In previous blog post, I have talked about best practices around Safe Links and Safe Attachments policies with Microsoft. Both of these policies are configurable if you have Defender for Office 365. Ultimately they provide pre-and post- email protection against malicious links or attachments that may get sent to a user. This type of protection can greatly help an organization reduce risk around phishing incidents.

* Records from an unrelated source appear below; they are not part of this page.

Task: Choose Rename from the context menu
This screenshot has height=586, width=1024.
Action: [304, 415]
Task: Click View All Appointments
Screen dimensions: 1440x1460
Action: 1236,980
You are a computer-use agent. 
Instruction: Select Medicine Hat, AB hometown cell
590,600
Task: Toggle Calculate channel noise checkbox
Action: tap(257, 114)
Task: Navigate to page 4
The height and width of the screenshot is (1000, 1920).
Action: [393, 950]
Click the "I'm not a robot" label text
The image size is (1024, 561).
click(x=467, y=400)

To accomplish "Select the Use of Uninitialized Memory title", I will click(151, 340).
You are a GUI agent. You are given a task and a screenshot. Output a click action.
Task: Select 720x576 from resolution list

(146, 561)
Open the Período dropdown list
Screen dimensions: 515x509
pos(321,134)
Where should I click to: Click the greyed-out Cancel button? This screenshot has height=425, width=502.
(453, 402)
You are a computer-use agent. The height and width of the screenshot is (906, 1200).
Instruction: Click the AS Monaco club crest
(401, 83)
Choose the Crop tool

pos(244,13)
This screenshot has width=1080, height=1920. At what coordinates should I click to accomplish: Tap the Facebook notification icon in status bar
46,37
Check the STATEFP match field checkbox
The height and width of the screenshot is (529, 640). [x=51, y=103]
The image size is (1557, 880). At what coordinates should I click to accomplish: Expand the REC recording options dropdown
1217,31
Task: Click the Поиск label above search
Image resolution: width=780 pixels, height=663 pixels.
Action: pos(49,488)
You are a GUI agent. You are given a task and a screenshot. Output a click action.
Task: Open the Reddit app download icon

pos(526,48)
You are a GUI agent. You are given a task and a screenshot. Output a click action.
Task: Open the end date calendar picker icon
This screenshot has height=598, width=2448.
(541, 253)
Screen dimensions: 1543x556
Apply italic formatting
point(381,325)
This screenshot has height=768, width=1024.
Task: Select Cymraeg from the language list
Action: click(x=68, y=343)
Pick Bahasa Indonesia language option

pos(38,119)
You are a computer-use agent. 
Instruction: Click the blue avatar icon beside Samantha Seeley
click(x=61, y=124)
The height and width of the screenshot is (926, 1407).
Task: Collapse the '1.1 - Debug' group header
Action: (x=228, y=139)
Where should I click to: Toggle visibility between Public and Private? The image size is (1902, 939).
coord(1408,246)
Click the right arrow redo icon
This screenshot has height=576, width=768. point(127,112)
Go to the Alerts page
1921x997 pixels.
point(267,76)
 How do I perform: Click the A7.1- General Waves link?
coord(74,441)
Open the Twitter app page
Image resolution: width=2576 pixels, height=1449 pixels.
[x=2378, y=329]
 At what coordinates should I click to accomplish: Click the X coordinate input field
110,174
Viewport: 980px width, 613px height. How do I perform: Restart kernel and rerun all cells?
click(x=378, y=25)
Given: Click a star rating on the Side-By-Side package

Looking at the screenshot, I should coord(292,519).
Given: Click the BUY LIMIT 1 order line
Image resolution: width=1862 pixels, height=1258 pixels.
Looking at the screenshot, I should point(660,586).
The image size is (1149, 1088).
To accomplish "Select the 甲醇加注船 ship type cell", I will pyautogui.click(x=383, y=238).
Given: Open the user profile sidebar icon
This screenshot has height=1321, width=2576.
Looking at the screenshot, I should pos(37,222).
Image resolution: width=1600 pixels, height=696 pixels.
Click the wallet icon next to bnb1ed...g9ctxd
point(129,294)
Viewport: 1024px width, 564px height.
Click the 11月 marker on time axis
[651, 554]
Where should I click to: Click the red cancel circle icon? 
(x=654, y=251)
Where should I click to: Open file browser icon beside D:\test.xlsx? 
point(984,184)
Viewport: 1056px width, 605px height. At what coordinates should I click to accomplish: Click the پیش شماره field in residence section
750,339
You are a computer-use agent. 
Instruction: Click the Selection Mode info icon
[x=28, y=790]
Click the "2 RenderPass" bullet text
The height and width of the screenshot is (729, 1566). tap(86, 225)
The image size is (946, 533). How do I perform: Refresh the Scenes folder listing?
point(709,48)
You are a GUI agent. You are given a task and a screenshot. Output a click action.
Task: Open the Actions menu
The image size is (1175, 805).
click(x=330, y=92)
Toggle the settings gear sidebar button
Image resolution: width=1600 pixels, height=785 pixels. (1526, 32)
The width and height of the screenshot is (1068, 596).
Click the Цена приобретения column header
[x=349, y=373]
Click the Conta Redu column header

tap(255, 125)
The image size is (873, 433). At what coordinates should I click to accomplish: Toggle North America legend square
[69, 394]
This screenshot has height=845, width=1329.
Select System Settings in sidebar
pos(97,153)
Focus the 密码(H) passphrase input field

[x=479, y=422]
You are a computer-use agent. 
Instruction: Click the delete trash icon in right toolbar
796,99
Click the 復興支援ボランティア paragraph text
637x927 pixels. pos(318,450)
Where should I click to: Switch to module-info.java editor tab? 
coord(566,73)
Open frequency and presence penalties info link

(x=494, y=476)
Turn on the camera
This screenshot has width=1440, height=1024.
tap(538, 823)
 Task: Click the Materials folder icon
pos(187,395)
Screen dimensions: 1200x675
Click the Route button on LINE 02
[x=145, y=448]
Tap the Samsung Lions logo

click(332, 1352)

As an MSP, you want to understand if you have set up these types of policies across your customer environments. For this reason, I created a script that leverages the Secure Application model to connect to Exchange across all of your customer environments and report on if these policies are in place.
Prerequisites
You will need to garner tokens and GUIDs from both the Secure Application Model. The secure application model allows for a headless connection into all of your customer environments. The script to run that can be found from Kelvin over at CyberDrain. Click here to go to that page in Github.
The Script
Clicking on the icon above will bring you to the script published in GitHub. You can download this script locally and update it with your personal secrets or follow the prompts to enter your secrets if you run it without any modifications:
When the script begins to run, it will loop through all of your customer environments to look and see if there is an active Safe Link and Safe Attachment policy. After it has checked for one customer, it will remove the Exchange session and move on to the next customer:
When the script has finished checking for all customers, you will find a folder on your desktop named ‘ATPSettings’. This folder will have an excel file that list all of your customers and has designations on if they have a Safe Links or Safe Attachments policy in place.
Conclusion
I believe you should run a script like this about once a quarter to ensure all customers under management have the correct policies in place for protection.